As a boy and young man I had a recurring dream. I was giving a hopeful speech, sometimes to large groups, sometimes to small. That’s what it seemed the President was always doing, so from the time I was about four I pursued that dream, eventually moving 1000 miles away from home to the nation’s capital, taking the next pursuant step at The American University. Quickly, my dream was shattered. I was not the person I thought I was, and the presidency, I discovered, is not in essence about giving hopeful speeches but about governance, rule, law, power. Confused on just about every level, I returned to my home state, attending a small liberal arts school, Kalamazoo College. Fortunately, K’s academic plan gave me opportunity to explore the world, but that liberality was a double-edged sword. I learned valuable lessons and made great friends, but at the heart of my journey was a rejection of God and the accountability that such devotion affords. Unaccountable and free from constraint, I became all that I swore I would never become. It grieves me to this day the train-wreck of hurt that I left behind.

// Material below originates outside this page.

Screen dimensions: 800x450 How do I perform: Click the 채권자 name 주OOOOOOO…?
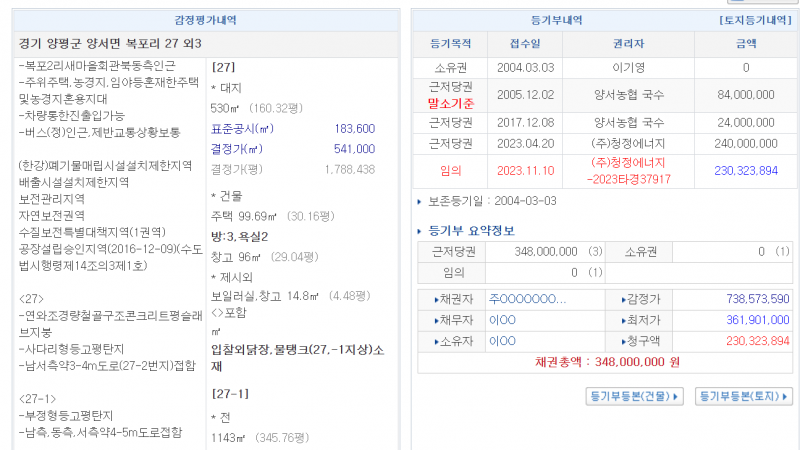click(528, 299)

Eventually the train wreck slid to a stop. I deserved to be dead, spiritually and otherwise, but I wasn’t. I stumbled away from the train and saw the wreckage, able to see what I had done… to myself and others. It was time to start over. At the deepest human level that’s what I needed, but truly starting over–I discovered–meant that I needed forgiveness and accountability… Forgiveness–that somehow the past could be forgotten and truly put behind–and accountability–some one, some thing, some community that cared enough for me to tell me if I was going astray.

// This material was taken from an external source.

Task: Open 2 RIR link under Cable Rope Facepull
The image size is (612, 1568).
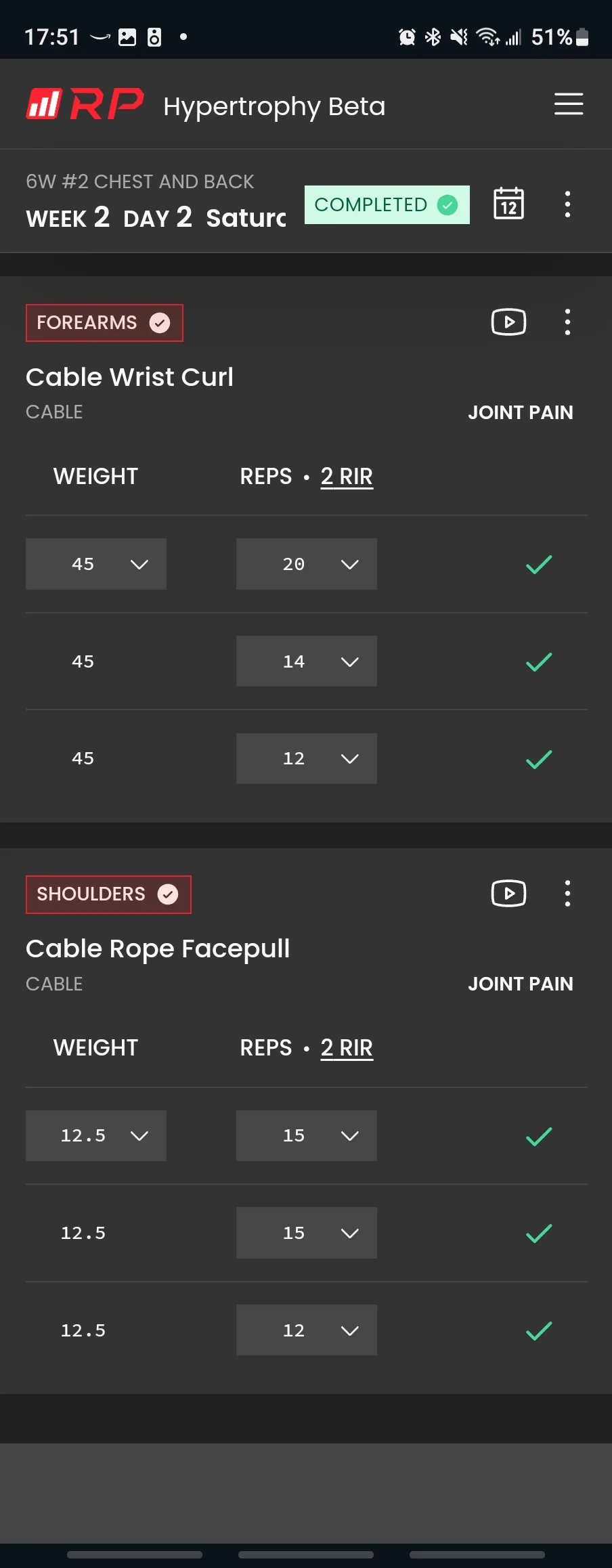Action: [347, 1048]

Against my will and to my delighted surprise and joy, after a few months I found that both of these things were possible and accessible… in Christ and His church.

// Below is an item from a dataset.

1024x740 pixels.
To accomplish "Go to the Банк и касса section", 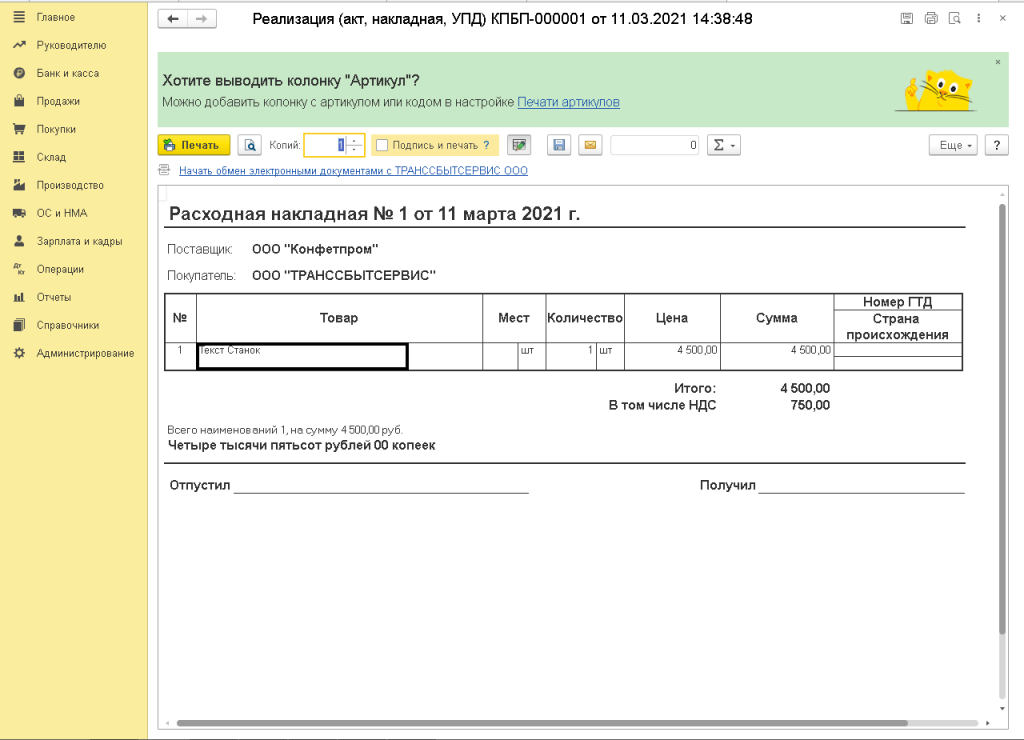I will (x=67, y=73).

Grace upon grace, about two years after my train wreck came to a stop I met Carrie Allen, a talented former aide to Michigan’s governor and, at that time, the chief legislative and political aide to the Speaker Pro Tem of the Michigan House of Representatives. Carrie and I met as friends, but of her essential qualities the greatest is that she gets forgiveness. She knew that Christ had forgiven her–and that means forgetting–and she was willing to know the man I was becoming and leave behind the man I was. To this day that gift that she was given–the eternal forgiveness of her sins by Christ–is the gift she continues to give to me and to our children.
The cross of Christ is where the final punishment for sins took place. The empty tomb we celebrate is the sign of that final sacrifice’s acceptance by God the Father. Holy Baptism (Romans 6) is the mystery that unites us in faith to the death and resurrection of The Eternal One. The Lord’s Supper (1 Cor 11) is where the gift of forgiveness continues to be mediated to all the Baptized who stumble. People like me.
This is a big deal. The gift of God’s forgiveness, which is literally embodied in The Lord’s Supper, is the gift of God releasing, casting away, forgetting our sins. We approach the altar like the woman caught in adultery in John 8. At the altar we hear the eternal words of Christ, “This is my body…This is my blood, shed for you for the forgiveness of sins.” Leaving the altar we should hear the call to begin anew: “I do not condemn you. Go now, and leave your life of sin.” (John 8:11)
The Sacrament of the Altar is for sinners. It is true forgiveness and a new beginning. It is to be received with faith, with the hope and plan to live anew. In faith we depart, “forgetting what is behind and straining toward what is ahead.” (Phil 3.13) To receive the Supper in any other way is to mock God, and that’s a train wreck you don’t want to be a part of. Believe me.